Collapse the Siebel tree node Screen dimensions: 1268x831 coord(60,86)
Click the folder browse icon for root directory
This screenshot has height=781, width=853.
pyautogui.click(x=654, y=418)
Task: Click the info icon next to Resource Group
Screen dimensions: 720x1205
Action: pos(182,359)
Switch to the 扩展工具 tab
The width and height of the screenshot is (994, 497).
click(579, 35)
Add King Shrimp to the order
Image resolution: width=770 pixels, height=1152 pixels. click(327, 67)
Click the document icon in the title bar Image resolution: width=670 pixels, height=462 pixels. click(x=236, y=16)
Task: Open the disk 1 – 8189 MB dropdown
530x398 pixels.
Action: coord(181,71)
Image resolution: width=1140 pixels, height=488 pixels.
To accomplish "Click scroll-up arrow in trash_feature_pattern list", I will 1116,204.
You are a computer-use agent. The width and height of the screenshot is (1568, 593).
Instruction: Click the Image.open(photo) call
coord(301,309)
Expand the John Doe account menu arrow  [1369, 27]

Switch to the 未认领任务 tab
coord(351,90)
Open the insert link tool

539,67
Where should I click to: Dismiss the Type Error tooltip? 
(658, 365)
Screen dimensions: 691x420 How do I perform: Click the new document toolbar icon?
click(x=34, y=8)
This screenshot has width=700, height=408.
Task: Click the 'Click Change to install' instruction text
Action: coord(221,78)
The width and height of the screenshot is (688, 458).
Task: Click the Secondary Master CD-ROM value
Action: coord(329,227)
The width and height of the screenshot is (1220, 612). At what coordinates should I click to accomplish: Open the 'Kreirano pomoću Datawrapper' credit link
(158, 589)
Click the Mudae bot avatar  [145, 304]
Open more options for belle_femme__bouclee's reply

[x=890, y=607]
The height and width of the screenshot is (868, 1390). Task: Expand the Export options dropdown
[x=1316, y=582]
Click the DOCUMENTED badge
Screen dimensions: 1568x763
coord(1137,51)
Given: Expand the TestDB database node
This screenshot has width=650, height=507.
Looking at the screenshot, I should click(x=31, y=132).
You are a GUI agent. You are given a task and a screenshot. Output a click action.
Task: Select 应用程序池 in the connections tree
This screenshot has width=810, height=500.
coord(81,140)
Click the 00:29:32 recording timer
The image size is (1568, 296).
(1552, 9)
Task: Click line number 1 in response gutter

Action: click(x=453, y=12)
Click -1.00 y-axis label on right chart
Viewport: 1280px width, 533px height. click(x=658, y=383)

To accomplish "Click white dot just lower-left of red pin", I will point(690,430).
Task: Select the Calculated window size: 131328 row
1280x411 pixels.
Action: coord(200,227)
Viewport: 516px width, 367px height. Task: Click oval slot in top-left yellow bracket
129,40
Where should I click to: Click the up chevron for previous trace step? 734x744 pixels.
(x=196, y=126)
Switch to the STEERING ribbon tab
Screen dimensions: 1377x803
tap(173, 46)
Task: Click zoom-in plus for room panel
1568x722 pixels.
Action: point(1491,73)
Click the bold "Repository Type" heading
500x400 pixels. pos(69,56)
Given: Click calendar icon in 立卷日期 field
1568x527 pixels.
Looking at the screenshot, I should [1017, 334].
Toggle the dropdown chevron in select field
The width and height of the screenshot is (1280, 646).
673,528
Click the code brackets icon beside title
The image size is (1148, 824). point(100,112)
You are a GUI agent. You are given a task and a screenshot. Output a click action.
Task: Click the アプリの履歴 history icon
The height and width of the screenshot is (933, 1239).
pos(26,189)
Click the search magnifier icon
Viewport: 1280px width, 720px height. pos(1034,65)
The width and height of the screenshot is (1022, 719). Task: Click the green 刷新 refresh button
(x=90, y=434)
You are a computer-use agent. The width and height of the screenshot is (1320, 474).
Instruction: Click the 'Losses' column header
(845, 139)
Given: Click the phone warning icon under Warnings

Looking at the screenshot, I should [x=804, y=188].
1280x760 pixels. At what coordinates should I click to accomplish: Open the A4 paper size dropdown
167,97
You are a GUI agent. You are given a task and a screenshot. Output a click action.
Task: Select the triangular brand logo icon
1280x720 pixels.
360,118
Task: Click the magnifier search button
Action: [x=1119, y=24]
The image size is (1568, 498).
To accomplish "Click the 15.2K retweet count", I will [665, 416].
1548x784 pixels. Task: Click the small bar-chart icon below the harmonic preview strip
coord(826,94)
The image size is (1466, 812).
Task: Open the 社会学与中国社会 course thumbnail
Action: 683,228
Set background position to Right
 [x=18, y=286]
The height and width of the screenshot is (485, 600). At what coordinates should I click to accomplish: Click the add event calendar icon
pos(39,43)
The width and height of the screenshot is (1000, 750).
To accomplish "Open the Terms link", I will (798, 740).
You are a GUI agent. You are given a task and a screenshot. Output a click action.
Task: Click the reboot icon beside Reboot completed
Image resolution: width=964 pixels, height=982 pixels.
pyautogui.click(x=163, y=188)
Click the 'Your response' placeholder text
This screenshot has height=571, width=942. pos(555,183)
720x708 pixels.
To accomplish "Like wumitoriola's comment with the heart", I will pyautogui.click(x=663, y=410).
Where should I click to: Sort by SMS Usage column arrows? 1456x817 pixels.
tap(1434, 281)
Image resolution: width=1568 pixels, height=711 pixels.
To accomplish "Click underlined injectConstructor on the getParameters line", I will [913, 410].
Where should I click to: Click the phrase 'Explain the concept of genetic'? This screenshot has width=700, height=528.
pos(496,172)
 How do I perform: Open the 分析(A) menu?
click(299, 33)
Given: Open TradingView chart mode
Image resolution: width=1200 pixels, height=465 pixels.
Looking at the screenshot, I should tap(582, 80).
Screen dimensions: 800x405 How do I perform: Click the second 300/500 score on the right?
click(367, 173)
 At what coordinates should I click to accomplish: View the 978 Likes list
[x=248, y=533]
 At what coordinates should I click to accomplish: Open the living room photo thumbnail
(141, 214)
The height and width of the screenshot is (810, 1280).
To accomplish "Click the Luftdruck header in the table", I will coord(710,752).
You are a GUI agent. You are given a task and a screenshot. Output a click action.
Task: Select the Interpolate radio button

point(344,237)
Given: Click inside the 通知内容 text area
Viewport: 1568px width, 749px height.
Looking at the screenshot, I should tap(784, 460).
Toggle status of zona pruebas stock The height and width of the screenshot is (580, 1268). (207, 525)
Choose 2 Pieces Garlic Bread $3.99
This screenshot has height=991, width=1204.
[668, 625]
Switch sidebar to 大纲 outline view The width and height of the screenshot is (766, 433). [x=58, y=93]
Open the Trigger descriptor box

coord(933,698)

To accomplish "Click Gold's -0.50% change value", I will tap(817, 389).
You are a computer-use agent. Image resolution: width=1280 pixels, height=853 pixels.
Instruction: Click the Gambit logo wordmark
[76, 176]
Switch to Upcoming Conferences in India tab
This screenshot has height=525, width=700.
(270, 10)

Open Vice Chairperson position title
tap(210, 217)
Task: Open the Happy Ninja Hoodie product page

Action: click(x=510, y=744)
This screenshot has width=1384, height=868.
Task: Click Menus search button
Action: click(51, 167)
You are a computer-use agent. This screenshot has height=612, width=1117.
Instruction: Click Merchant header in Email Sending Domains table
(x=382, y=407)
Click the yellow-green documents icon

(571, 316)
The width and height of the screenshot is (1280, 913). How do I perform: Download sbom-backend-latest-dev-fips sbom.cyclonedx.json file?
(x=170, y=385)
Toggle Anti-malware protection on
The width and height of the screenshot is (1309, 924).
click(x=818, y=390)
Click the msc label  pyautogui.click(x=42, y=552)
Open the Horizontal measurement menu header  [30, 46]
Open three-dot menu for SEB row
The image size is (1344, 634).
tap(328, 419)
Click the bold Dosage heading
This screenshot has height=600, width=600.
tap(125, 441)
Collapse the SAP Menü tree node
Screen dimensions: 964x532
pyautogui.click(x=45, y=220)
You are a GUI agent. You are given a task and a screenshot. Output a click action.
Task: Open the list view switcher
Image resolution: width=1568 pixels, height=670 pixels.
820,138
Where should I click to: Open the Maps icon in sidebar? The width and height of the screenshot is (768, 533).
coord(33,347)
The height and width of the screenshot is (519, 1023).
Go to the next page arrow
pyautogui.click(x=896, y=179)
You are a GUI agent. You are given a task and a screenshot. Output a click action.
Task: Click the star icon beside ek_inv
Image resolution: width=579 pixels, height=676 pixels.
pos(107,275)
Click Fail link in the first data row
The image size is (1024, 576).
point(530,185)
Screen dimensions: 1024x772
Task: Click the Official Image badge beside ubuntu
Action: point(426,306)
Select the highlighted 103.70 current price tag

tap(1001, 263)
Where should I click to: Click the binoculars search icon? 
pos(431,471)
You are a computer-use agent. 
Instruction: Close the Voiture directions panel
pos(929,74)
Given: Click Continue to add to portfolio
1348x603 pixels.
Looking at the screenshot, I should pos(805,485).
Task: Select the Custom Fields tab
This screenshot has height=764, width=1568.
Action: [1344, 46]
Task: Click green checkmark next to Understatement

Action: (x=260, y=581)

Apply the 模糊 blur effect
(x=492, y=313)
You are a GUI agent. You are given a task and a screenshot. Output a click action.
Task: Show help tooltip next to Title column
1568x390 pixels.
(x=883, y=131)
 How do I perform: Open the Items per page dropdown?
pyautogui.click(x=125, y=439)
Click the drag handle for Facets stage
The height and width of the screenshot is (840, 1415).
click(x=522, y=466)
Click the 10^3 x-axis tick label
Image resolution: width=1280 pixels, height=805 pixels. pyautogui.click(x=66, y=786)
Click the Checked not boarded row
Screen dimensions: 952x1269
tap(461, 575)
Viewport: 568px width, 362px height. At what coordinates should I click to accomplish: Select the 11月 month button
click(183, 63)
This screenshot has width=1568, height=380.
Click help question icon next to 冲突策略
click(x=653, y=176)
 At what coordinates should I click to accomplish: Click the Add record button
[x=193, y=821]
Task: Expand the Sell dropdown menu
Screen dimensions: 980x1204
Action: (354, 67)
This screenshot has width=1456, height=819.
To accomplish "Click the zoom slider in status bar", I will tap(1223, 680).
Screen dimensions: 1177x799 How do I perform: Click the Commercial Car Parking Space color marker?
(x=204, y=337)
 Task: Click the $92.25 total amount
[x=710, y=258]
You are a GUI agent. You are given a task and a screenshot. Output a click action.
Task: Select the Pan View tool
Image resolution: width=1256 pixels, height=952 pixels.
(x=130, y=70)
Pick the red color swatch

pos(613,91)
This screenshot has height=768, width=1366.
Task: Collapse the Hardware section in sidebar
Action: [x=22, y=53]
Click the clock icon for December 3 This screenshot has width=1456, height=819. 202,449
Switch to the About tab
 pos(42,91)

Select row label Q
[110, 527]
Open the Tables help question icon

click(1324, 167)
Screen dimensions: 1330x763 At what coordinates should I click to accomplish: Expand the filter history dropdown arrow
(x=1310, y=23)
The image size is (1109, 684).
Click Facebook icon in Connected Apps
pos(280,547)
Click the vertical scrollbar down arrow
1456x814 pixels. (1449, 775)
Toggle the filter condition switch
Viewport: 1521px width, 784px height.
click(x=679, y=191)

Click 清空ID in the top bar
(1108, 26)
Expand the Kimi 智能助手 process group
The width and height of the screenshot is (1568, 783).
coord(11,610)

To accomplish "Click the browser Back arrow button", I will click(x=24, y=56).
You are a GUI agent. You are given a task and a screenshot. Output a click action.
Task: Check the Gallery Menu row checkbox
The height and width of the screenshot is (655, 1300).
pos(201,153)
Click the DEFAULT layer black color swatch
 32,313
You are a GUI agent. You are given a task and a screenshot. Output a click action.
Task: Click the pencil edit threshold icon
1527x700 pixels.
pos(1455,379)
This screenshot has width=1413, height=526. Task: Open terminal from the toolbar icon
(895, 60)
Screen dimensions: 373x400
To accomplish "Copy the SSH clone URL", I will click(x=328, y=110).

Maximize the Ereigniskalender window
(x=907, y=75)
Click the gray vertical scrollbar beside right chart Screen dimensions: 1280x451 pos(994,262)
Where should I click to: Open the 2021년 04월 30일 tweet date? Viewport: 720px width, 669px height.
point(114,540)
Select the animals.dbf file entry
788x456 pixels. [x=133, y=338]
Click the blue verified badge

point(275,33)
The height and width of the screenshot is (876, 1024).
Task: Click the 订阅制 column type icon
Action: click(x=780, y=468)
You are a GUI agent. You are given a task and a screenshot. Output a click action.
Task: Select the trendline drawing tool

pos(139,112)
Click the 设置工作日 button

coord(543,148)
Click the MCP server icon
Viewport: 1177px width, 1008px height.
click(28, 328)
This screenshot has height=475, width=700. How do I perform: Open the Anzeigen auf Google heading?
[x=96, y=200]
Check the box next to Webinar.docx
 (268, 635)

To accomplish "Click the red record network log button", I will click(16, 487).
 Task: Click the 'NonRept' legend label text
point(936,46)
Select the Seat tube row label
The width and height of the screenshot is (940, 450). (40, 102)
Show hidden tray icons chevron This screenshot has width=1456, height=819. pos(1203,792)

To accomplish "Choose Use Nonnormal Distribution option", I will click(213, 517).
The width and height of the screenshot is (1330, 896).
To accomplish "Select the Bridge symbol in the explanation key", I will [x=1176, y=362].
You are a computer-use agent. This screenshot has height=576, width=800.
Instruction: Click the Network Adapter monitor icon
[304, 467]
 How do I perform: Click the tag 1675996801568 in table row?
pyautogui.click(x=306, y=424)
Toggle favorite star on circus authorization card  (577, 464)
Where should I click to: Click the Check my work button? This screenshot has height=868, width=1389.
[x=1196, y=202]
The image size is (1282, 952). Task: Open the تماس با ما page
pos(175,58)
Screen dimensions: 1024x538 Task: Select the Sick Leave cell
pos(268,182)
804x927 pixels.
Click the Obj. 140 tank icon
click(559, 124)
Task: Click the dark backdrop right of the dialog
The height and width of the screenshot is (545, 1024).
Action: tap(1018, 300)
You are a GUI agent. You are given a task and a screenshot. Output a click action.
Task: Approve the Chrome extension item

▸ **Exercise aim**:
Rewrite the records from the start through the line that contains "pyautogui.click(x=654, y=418)", replacing "Collapse" with "Expand" and leaving everything else unchanged.

▸ **Solved exercise**:
Expand the Siebel tree node Screen dimensions: 1268x831 coord(60,86)
Click the folder browse icon for root directory
This screenshot has height=781, width=853.
pyautogui.click(x=654, y=418)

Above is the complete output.